### TEXTO DE LECTURA
En ese sentido, la historia del reinado de Amadeo de Saboya en España no es tanto un ejercicio de representación histórica como un aquelarre. Una suerte de invocación, en la que los fantasmas del pasado habitan de nuevo el castillo, un eco de hechos antiguos que se cuela a través de diferentes formas de evocación. Y a la hora de escoger esas formas Miñarro se deja seducir por sus cuadros favoritos, las músicas de su juventud y las bandas sonoras que más le han conmovido. Puede discutirse si son las más adecuadas o no, pero resulta incuestionable que aquella peculiar selección termina conformando un planteamiento estético apasionado, atrevido y personal, sugerente y caprichoso.
Cuando un pequeño resquicio argumental se cuela entre las grietas de esa fiesta artística que tiene lugar en cada plano, se filtra también el deseo de Amadeo por cambiar España y empujarla hacia el progreso, al tiempo que también se filtran las intenciones de los hombres poderosos de su alrededor, que tratan de que el nuevo rey permanezca aislado y sean otros, en la sombra, los que realmente gobiernen. Stella Cadente se revela así como el tiempo de espera, el retrato de un rey atrapado, la expresión plástica de los anhelos de un hombre que trata de mirar más allá de las cuatro paredes que encierran sus frustrados deseos de cambio.

### TAREA REQUERIDA
Escribe la continuación del texto sobre Stella Cadente y el reinado de Amadeo de Saboya, a partir de su última oración.

### FRAGMENTO DE ORIGEN
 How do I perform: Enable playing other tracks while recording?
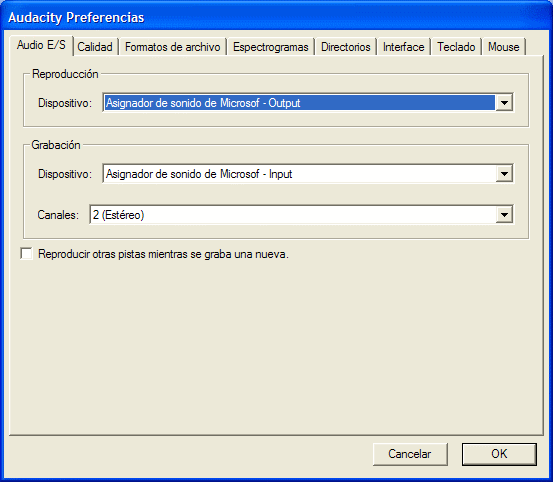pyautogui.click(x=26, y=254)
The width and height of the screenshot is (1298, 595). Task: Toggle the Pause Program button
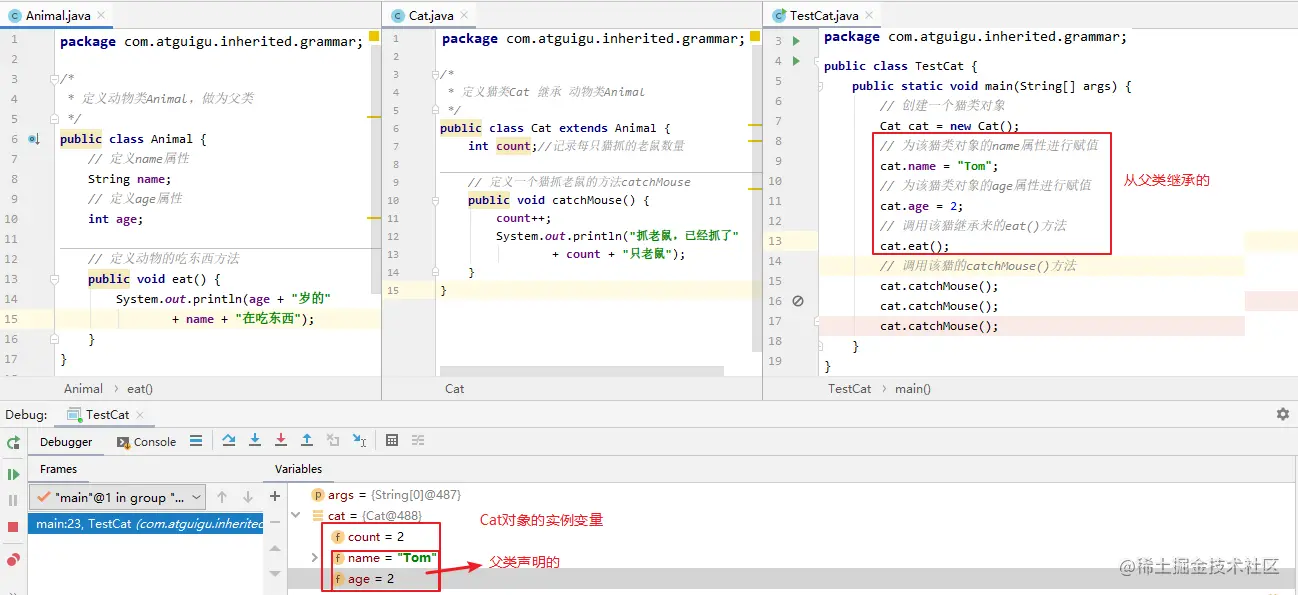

### RESPUESTA AL EJERCICIO
Al aparecer en escena María Victoria (Bárbara Lennie), la película se tiñe definitivamente de melancolía. Caminar por los pasillos del castillo se ha convertido, ahora también, en revisitar los sueños de Amadeo que han quedado finalmente atrapados, congelados en el tiempo. La música comienza a adueñarse del protagonismo de la película, las secuencias se dilatan y los personajes se hacen al fin conscientes de su inmovilidad. Al saberse atrapados, se abandonan por fin a sus fantasías, al tiempo que la película no teme mostrarse ensimismada, fascinada con el simple hecho de habitar ese espacio, como si no se estuviese representando a alguien, sino reviviendo de algún modo esos sueños perdidos. Rescatar la melancolía de otro, en definitiva, con los peligros que conlleva adentrarse en la cabeza de alguien que ya no existe. Convocar, en el presente, la melancolía que alguien vivió una vez en un período fugaz convertido en eterno.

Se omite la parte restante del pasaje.